HOW TO COMPLETE THIS TASK —
Output every record below exactly.

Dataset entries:
* * * * * * * * *
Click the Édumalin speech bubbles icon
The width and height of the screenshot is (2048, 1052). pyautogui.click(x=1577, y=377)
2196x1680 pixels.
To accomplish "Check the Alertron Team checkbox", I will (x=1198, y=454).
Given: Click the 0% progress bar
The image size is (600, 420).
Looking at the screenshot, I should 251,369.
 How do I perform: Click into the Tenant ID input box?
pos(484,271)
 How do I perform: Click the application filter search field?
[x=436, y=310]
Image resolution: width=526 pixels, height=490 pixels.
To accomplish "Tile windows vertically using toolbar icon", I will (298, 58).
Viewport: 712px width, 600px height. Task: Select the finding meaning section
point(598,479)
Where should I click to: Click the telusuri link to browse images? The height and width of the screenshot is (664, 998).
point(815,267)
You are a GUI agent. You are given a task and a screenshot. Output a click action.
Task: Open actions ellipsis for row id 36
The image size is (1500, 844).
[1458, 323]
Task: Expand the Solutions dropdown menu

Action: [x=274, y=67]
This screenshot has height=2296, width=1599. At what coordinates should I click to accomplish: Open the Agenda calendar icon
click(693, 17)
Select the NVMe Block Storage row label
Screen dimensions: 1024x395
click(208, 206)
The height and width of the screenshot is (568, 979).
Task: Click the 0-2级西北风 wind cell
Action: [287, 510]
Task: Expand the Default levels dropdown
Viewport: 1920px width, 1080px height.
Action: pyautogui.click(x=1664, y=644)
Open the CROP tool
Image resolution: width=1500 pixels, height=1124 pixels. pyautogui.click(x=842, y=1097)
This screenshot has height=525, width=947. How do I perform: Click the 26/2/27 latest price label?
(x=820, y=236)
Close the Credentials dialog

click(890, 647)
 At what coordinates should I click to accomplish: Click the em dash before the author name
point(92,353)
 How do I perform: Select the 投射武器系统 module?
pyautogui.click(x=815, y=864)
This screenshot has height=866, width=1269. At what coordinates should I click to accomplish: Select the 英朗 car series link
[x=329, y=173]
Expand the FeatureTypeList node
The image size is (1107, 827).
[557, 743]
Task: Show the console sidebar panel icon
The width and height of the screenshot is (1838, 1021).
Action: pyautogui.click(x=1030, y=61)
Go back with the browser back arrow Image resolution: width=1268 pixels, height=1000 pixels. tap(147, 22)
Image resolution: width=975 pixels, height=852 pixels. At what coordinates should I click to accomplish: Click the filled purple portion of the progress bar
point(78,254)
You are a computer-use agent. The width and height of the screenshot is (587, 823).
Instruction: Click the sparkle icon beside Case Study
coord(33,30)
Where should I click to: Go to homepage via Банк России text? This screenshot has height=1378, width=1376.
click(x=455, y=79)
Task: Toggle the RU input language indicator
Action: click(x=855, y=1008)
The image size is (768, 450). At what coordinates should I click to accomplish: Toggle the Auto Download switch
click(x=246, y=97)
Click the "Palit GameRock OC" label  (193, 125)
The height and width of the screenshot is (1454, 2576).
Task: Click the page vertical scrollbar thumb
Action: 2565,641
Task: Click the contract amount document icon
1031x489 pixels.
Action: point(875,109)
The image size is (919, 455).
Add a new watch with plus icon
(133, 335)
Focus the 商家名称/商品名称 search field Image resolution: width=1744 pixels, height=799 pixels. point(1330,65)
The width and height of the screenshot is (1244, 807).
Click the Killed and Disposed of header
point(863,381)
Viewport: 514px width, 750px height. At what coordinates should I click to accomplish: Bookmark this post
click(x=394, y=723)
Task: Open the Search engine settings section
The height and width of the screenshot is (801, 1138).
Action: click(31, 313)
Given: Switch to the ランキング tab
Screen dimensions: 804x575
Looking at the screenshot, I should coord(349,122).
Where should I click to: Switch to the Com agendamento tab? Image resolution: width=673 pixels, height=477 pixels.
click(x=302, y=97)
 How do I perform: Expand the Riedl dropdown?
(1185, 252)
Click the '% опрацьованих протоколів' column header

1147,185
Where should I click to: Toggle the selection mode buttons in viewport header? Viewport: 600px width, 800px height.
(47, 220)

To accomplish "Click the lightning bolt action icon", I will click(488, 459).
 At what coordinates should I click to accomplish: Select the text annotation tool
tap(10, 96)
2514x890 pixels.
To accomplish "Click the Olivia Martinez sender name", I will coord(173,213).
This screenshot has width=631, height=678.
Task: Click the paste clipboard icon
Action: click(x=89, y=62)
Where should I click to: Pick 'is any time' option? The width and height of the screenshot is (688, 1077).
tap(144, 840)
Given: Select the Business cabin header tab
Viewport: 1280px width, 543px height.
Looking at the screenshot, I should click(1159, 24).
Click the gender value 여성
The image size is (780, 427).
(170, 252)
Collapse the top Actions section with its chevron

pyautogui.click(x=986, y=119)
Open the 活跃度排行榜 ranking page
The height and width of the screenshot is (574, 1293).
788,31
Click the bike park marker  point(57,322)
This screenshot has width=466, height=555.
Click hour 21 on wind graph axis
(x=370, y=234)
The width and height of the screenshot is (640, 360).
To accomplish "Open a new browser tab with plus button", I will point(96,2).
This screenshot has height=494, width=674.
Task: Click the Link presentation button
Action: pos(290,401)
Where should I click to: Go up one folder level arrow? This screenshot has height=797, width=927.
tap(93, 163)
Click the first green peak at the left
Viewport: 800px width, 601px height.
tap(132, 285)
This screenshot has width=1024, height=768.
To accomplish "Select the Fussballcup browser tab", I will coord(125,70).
* * * * * * * * *
RESULT OF THIS TASK —
Click the Édumalin speech bubbles icon
The width and height of the screenshot is (2048, 1052). pyautogui.click(x=1577, y=377)
2196x1680 pixels.
To accomplish "Check the Alertron Team checkbox", I will (x=1198, y=454).
Given: Click the 0% progress bar
The image size is (600, 420).
Looking at the screenshot, I should 251,369.
 How do I perform: Click into the Tenant ID input box?
pos(484,271)
 How do I perform: Click the application filter search field?
[x=436, y=310]
Image resolution: width=526 pixels, height=490 pixels.
To accomplish "Tile windows vertically using toolbar icon", I will (298, 58).
Viewport: 712px width, 600px height. Task: Select the finding meaning section
point(598,479)
Where should I click to: Click the telusuri link to browse images? The height and width of the screenshot is (664, 998).
point(815,267)
You are a GUI agent. You are given a task and a screenshot. Output a click action.
Task: Open actions ellipsis for row id 36
The image size is (1500, 844).
[1458, 323]
Task: Expand the Solutions dropdown menu

Action: [x=274, y=67]
This screenshot has height=2296, width=1599. At what coordinates should I click to accomplish: Open the Agenda calendar icon
click(693, 17)
Select the NVMe Block Storage row label
Screen dimensions: 1024x395
click(208, 206)
The height and width of the screenshot is (568, 979).
Task: Click the 0-2级西北风 wind cell
Action: [287, 510]
Task: Expand the Default levels dropdown
Viewport: 1920px width, 1080px height.
Action: pyautogui.click(x=1664, y=644)
Open the CROP tool
Image resolution: width=1500 pixels, height=1124 pixels. pyautogui.click(x=842, y=1097)
This screenshot has height=525, width=947. How do I perform: Click the 26/2/27 latest price label?
(x=820, y=236)
Close the Credentials dialog

click(890, 647)
 At what coordinates should I click to accomplish: Click the em dash before the author name
point(92,353)
 How do I perform: Select the 投射武器系统 module?
pyautogui.click(x=815, y=864)
This screenshot has height=866, width=1269. At what coordinates should I click to accomplish: Select the 英朗 car series link
[x=329, y=173]
Expand the FeatureTypeList node
The image size is (1107, 827).
[557, 743]
Task: Show the console sidebar panel icon
The width and height of the screenshot is (1838, 1021).
Action: pyautogui.click(x=1030, y=61)
Go back with the browser back arrow Image resolution: width=1268 pixels, height=1000 pixels. tap(147, 22)
Image resolution: width=975 pixels, height=852 pixels. At what coordinates should I click to accomplish: Click the filled purple portion of the progress bar
point(78,254)
You are a computer-use agent. The width and height of the screenshot is (587, 823).
Instruction: Click the sparkle icon beside Case Study
coord(33,30)
Where should I click to: Go to homepage via Банк России text? This screenshot has height=1378, width=1376.
click(x=455, y=79)
Task: Toggle the RU input language indicator
Action: click(x=855, y=1008)
The image size is (768, 450). At what coordinates should I click to accomplish: Toggle the Auto Download switch
click(x=246, y=97)
Click the "Palit GameRock OC" label  (193, 125)
The height and width of the screenshot is (1454, 2576).
Task: Click the page vertical scrollbar thumb
Action: 2565,641
Task: Click the contract amount document icon
1031x489 pixels.
Action: point(875,109)
The image size is (919, 455).
Add a new watch with plus icon
(133, 335)
Focus the 商家名称/商品名称 search field Image resolution: width=1744 pixels, height=799 pixels. point(1330,65)
The width and height of the screenshot is (1244, 807).
Click the Killed and Disposed of header
point(863,381)
Viewport: 514px width, 750px height. At what coordinates should I click to accomplish: Bookmark this post
click(x=394, y=723)
Task: Open the Search engine settings section
The height and width of the screenshot is (801, 1138).
Action: click(31, 313)
Given: Switch to the ランキング tab
Screen dimensions: 804x575
Looking at the screenshot, I should coord(349,122).
Where should I click to: Switch to the Com agendamento tab? Image resolution: width=673 pixels, height=477 pixels.
click(x=302, y=97)
 How do I perform: Expand the Riedl dropdown?
(1185, 252)
Click the '% опрацьованих протоколів' column header

1147,185
Where should I click to: Toggle the selection mode buttons in viewport header? Viewport: 600px width, 800px height.
(47, 220)

To accomplish "Click the lightning bolt action icon", I will click(488, 459).
 At what coordinates should I click to accomplish: Select the text annotation tool
tap(10, 96)
2514x890 pixels.
To accomplish "Click the Olivia Martinez sender name", I will coord(173,213).
This screenshot has width=631, height=678.
Task: Click the paste clipboard icon
Action: click(x=89, y=62)
Where should I click to: Pick 'is any time' option? The width and height of the screenshot is (688, 1077).
tap(144, 840)
Given: Select the Business cabin header tab
Viewport: 1280px width, 543px height.
Looking at the screenshot, I should click(1159, 24).
Click the gender value 여성
The image size is (780, 427).
(170, 252)
Collapse the top Actions section with its chevron

pyautogui.click(x=986, y=119)
Open the 活跃度排行榜 ranking page
The height and width of the screenshot is (574, 1293).
788,31
Click the bike park marker  point(57,322)
This screenshot has width=466, height=555.
Click hour 21 on wind graph axis
(x=370, y=234)
The width and height of the screenshot is (640, 360).
To accomplish "Open a new browser tab with plus button", I will point(96,2).
This screenshot has height=494, width=674.
Task: Click the Link presentation button
Action: pos(290,401)
Where should I click to: Go up one folder level arrow? This screenshot has height=797, width=927.
tap(93, 163)
Click the first green peak at the left
Viewport: 800px width, 601px height.
tap(132, 285)
This screenshot has width=1024, height=768.
To accomplish "Select the Fussballcup browser tab", I will coord(125,70).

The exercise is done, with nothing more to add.